WHAT IS BEING ASKED.
Look below for the line with "The image size is (1110, 636).". Retype it and every line after it to the end, exactly, but leave out the pictures.

_ _ _ _ _ _ _

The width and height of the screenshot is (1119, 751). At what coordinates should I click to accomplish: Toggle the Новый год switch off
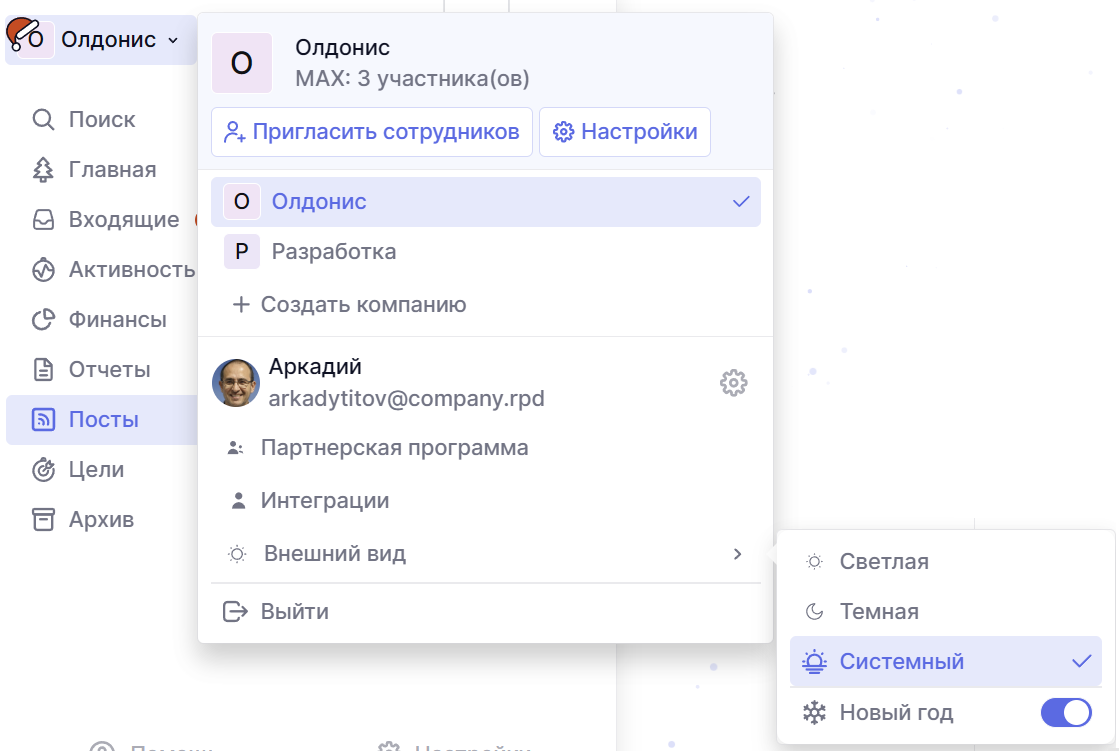(1066, 713)
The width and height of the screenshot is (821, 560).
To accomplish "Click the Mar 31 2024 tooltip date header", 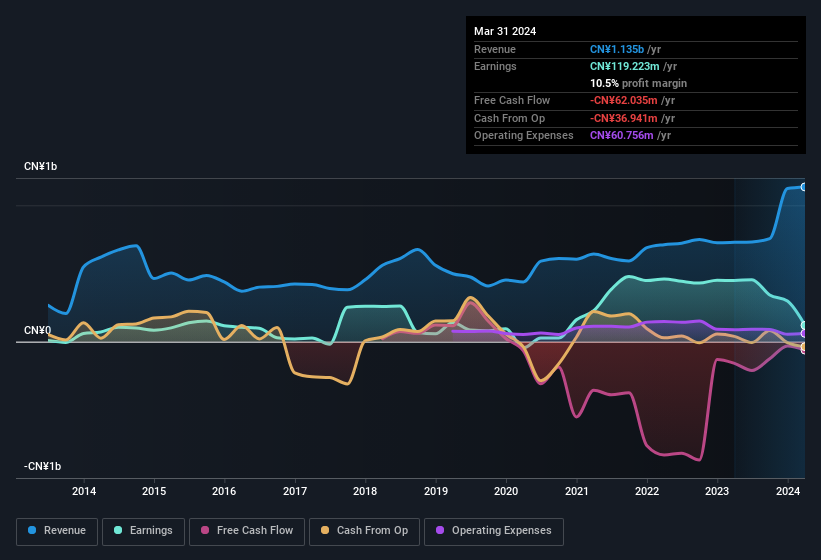I will tap(505, 31).
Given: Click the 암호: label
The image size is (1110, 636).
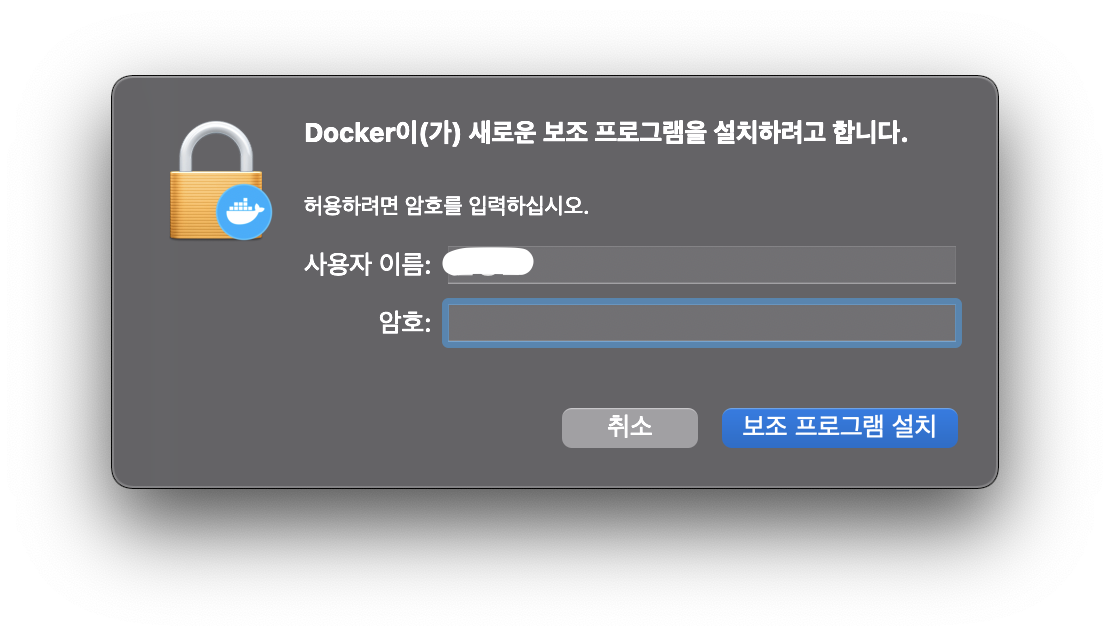Looking at the screenshot, I should click(x=405, y=322).
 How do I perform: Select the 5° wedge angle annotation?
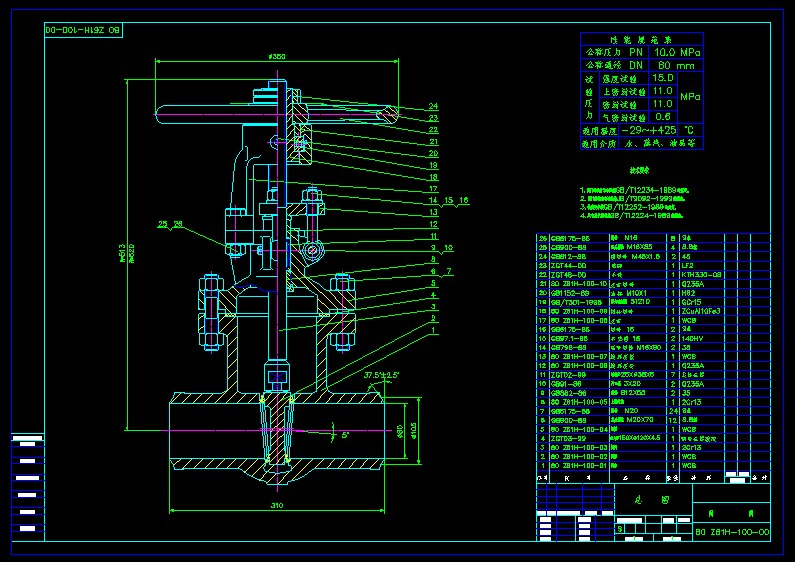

_ _ _ _ _ _ _

EXERCISE ANSWER.
The image size is (1110, 636).
Looking at the screenshot, I should click(x=405, y=322).
 How do I perform: Select the 5° wedge angle annotation?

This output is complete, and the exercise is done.